■ GOAL OF THE EXERCISE ■
Write out exactly the lines running from the one with "Given: Click the" to the end of the data, including both of those lines and excluding pictures.

Data records:

━━━

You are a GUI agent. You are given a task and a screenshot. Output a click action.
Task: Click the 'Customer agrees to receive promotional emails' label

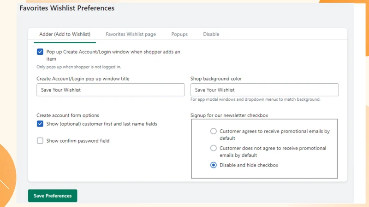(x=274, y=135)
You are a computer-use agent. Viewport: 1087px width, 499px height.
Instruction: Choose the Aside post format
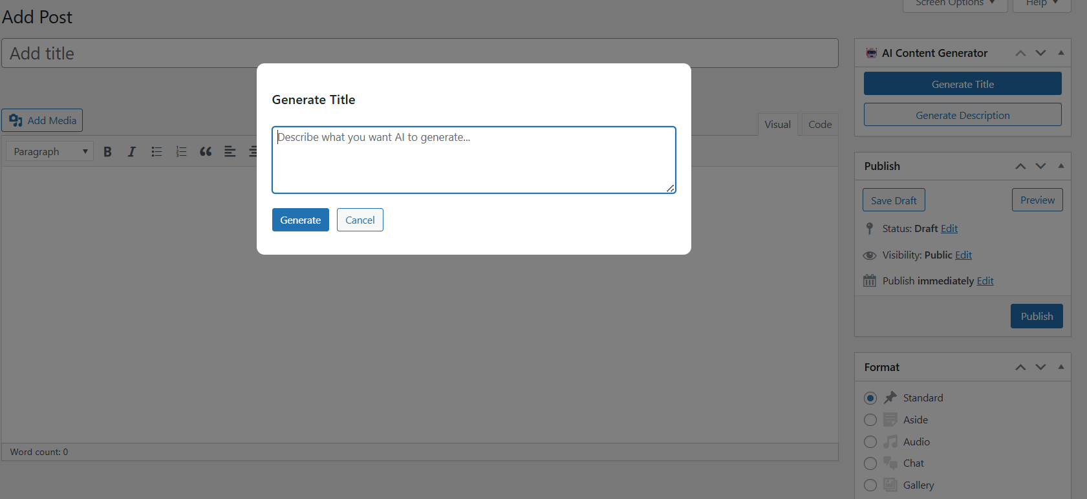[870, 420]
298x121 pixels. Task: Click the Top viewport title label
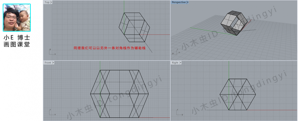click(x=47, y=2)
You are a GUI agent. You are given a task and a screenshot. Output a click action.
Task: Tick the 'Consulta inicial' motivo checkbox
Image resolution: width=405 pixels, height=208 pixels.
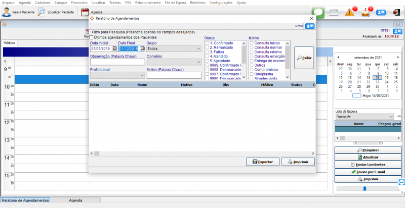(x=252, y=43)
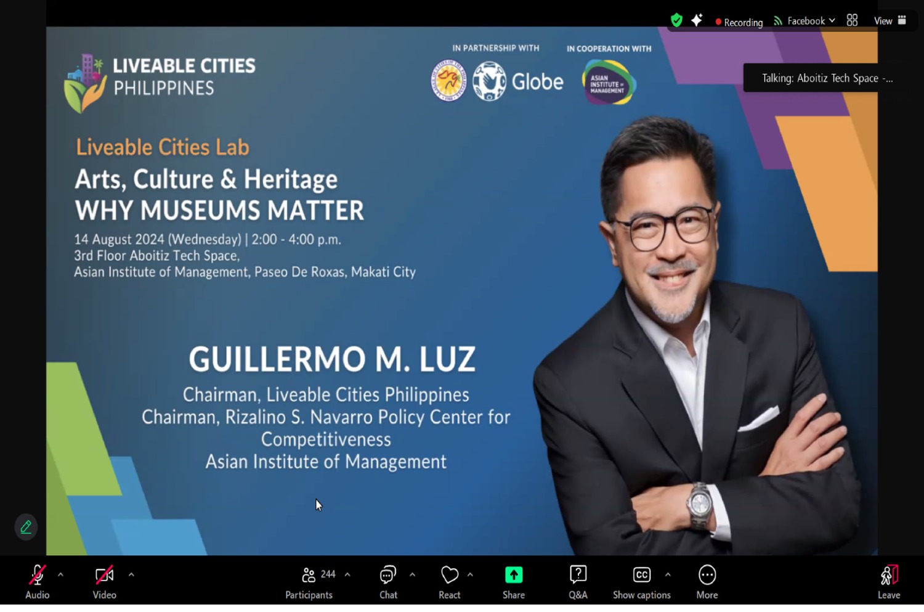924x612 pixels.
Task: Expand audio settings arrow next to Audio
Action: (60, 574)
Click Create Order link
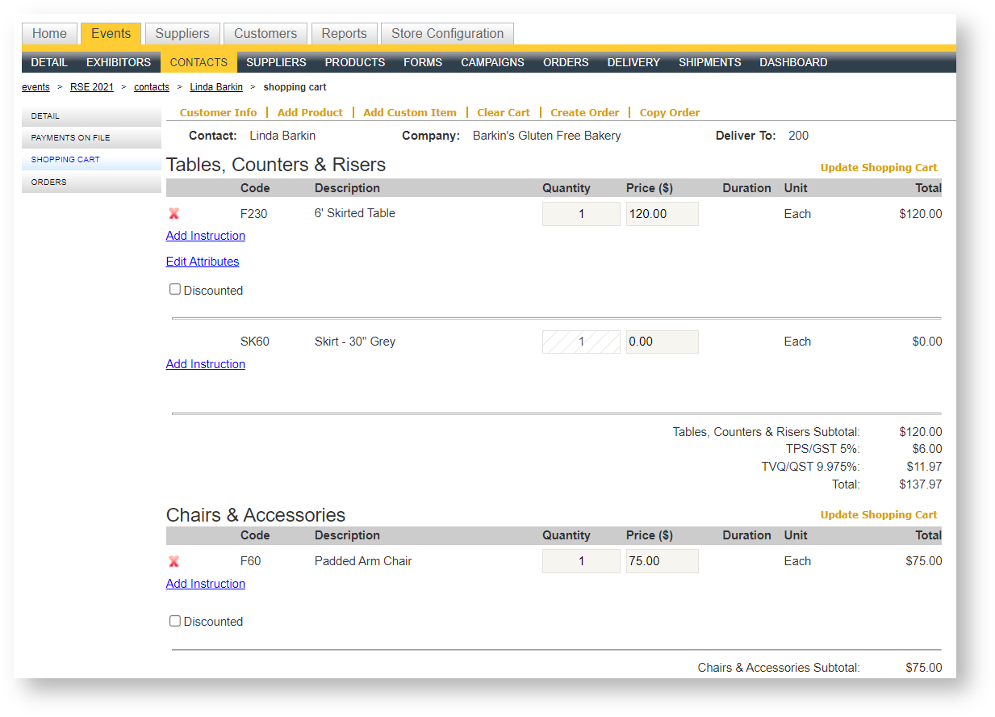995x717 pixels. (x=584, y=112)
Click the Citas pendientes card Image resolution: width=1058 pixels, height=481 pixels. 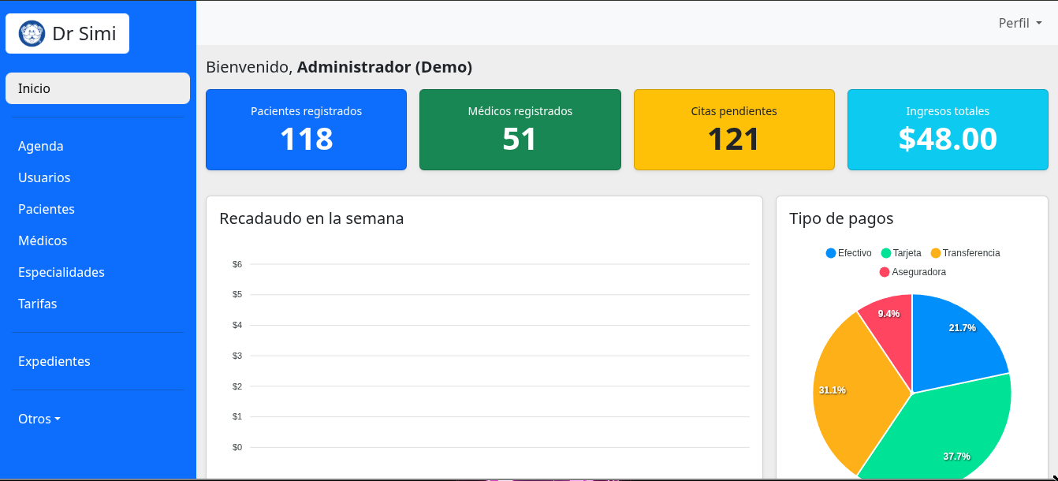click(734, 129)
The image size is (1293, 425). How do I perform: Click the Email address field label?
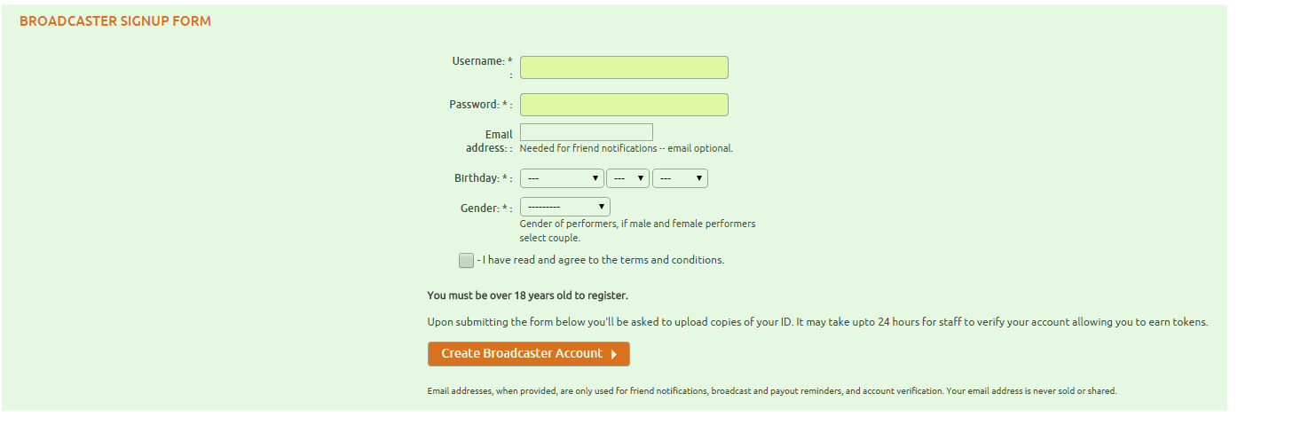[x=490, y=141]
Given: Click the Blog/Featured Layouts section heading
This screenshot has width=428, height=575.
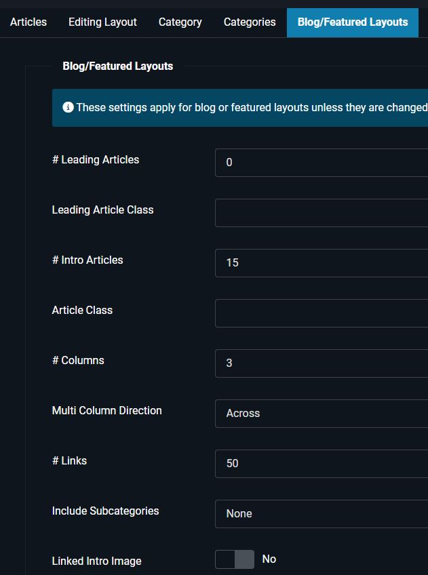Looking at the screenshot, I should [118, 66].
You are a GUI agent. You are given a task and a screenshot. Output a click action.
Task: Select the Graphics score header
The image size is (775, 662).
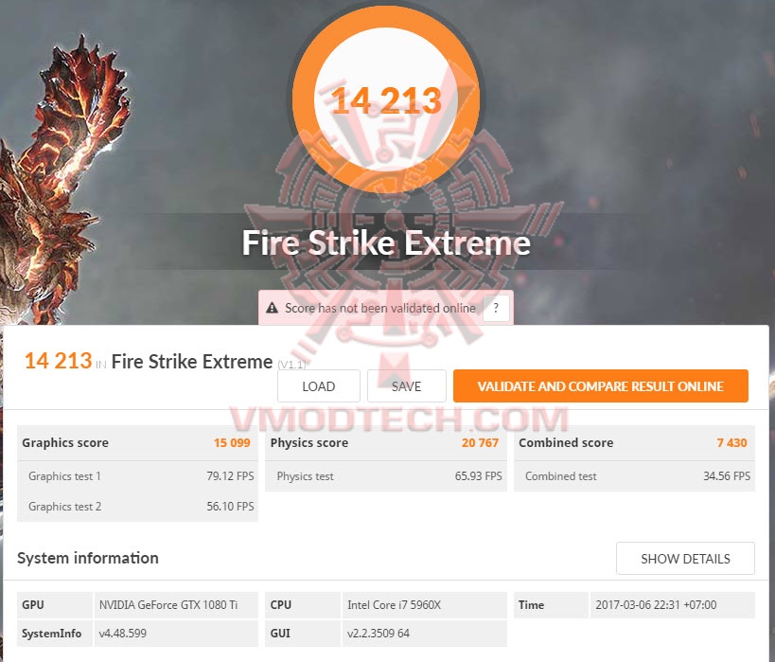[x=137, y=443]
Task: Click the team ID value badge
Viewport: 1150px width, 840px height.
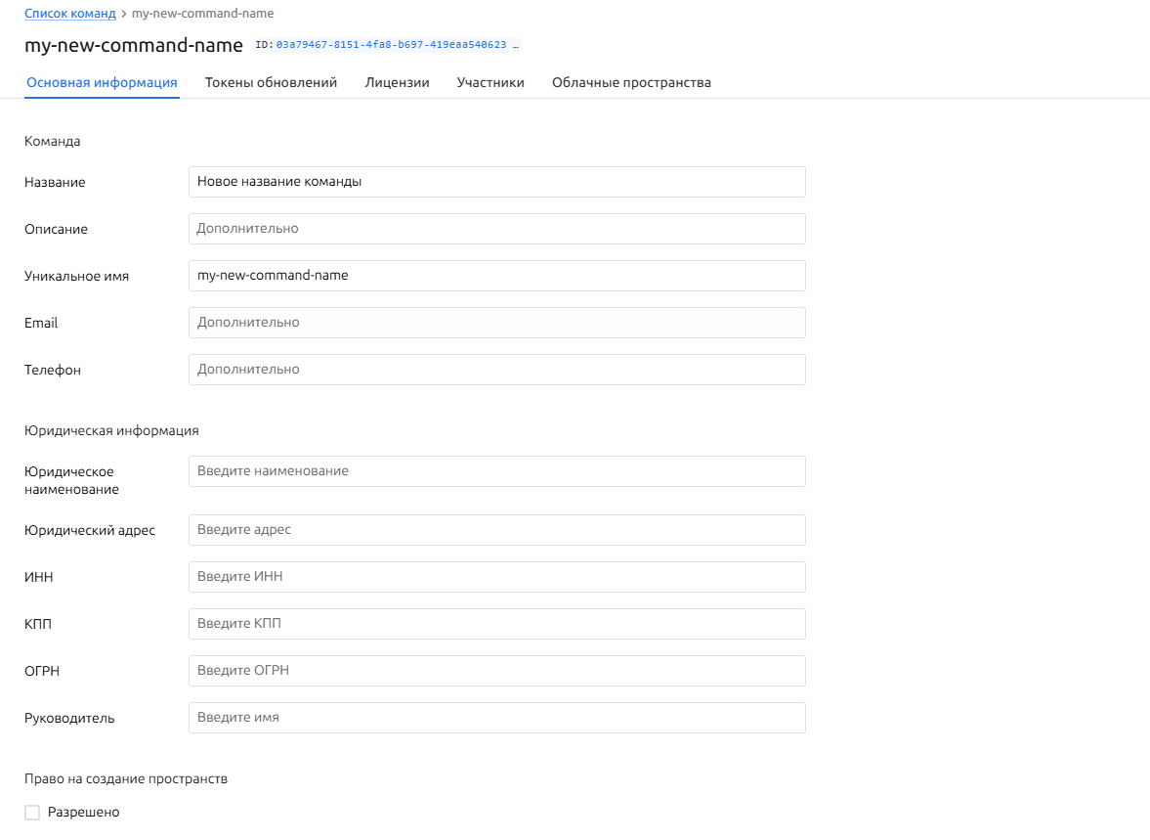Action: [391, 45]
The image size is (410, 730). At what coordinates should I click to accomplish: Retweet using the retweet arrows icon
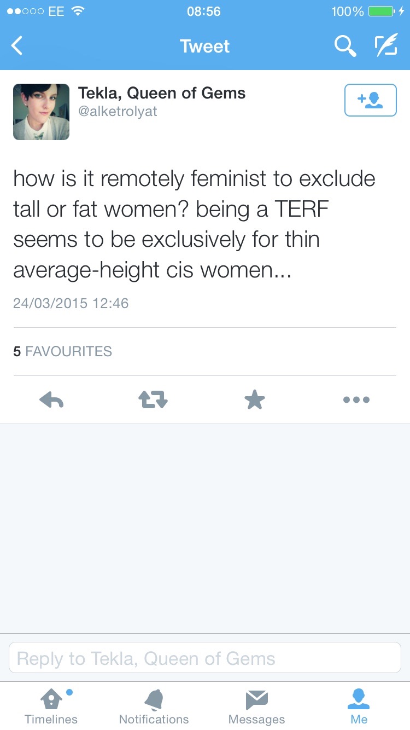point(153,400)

━━━

■ FINAL ANSWER ■
Given: Click the Blog/Featured Layouts section heading
This screenshot has width=428, height=575.
Looking at the screenshot, I should [118, 66].
You are a GUI agent. You are given a task and a screenshot. Output a click action.
Task: Select the Graphics score header
The image size is (775, 662).
[x=137, y=443]
Task: Click the team ID value badge
Viewport: 1150px width, 840px height.
Action: [391, 45]
The image size is (410, 730). At what coordinates should I click to accomplish: Retweet using the retweet arrows icon
point(153,400)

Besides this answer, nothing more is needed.